## Exercise directions
Below is a block of entries; repeat exactly the lines starting at the line that contains "Click the export upload icon" and ending at the line that contains "Click the February", both included.

## Source data
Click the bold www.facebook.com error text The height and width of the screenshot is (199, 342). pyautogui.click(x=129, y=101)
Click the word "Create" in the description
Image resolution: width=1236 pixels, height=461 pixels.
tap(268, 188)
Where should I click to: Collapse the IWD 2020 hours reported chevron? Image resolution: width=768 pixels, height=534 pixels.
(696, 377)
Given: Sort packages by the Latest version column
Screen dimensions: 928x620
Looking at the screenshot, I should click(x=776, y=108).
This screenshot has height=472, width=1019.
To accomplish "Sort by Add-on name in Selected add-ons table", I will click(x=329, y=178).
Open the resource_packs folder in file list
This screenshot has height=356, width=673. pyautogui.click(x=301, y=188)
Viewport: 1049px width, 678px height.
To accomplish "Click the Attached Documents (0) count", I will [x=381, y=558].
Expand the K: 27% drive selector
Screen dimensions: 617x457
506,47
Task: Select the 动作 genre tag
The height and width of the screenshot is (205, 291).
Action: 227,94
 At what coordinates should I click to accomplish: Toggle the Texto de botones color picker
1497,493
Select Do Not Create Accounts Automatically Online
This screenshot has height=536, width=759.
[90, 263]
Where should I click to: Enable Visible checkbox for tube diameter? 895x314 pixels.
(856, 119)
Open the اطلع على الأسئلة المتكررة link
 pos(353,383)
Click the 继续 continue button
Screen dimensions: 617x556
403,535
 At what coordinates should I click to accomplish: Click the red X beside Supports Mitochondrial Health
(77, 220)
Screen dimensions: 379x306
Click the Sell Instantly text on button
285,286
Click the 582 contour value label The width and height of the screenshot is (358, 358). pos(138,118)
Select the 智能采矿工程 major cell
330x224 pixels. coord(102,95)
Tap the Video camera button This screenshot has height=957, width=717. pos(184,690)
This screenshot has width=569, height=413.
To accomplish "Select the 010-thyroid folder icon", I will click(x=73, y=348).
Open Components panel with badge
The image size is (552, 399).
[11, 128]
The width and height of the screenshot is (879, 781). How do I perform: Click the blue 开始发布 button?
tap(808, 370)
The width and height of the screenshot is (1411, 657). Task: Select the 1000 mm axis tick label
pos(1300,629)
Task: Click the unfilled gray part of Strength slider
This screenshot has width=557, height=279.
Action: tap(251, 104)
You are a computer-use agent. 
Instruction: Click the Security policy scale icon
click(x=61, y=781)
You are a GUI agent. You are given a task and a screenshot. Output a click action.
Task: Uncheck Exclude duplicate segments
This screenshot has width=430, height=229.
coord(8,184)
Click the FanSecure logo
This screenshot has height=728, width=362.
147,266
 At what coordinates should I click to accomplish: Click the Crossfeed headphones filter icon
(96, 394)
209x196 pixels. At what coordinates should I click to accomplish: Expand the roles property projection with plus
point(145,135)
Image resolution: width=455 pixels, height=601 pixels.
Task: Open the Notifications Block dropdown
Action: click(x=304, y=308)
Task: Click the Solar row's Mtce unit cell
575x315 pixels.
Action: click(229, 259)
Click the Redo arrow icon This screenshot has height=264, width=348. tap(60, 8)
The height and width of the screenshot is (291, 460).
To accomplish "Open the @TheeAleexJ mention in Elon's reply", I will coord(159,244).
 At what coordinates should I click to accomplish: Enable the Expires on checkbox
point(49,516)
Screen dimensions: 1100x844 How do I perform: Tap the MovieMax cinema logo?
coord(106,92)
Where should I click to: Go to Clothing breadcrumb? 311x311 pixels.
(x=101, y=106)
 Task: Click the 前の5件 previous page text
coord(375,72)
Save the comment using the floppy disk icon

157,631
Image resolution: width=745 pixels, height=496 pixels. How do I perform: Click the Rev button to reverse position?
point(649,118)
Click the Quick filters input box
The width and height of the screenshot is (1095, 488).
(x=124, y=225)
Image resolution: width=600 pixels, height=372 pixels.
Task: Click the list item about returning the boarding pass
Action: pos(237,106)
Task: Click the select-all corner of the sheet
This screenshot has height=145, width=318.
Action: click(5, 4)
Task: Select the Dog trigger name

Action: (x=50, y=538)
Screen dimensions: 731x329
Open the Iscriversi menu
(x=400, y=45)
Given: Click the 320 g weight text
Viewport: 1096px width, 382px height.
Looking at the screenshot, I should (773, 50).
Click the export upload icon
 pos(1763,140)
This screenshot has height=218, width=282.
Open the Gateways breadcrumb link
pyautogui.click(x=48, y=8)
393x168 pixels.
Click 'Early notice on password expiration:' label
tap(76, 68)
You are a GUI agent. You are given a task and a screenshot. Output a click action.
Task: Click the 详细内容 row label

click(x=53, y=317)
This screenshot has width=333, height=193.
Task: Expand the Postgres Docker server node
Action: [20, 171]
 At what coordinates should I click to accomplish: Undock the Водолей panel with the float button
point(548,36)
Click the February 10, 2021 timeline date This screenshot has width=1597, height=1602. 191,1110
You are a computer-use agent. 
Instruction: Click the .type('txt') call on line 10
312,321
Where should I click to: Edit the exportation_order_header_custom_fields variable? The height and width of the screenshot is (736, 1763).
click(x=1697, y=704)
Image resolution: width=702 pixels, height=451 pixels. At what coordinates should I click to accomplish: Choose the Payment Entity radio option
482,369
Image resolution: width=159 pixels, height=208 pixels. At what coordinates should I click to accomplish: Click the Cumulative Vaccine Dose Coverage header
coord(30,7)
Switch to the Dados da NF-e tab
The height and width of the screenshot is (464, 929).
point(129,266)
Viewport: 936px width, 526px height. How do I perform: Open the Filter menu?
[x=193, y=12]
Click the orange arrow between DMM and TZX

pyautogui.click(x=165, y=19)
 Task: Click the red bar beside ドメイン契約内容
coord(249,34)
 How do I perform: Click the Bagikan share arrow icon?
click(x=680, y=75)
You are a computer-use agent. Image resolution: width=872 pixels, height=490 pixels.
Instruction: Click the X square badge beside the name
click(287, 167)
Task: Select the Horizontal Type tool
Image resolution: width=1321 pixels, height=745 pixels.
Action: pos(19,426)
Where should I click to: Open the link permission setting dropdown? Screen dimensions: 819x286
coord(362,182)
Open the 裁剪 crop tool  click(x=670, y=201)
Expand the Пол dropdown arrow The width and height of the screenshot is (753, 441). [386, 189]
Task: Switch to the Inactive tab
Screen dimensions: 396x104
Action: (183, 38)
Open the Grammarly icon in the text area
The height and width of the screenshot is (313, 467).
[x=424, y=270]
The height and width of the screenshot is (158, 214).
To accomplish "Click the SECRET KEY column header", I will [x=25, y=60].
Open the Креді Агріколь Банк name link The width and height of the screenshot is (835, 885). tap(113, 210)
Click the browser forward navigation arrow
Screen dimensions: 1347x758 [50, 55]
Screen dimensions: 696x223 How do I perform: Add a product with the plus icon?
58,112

## Answer for this exercise
Click the export upload icon
 pos(1763,140)
This screenshot has height=218, width=282.
Open the Gateways breadcrumb link
pyautogui.click(x=48, y=8)
393x168 pixels.
Click 'Early notice on password expiration:' label
tap(76, 68)
You are a GUI agent. You are given a task and a screenshot. Output a click action.
Task: Click the 详细内容 row label

click(x=53, y=317)
This screenshot has width=333, height=193.
Task: Expand the Postgres Docker server node
Action: [20, 171]
 At what coordinates should I click to accomplish: Undock the Водолей panel with the float button
point(548,36)
Click the February 10, 2021 timeline date This screenshot has width=1597, height=1602. 191,1110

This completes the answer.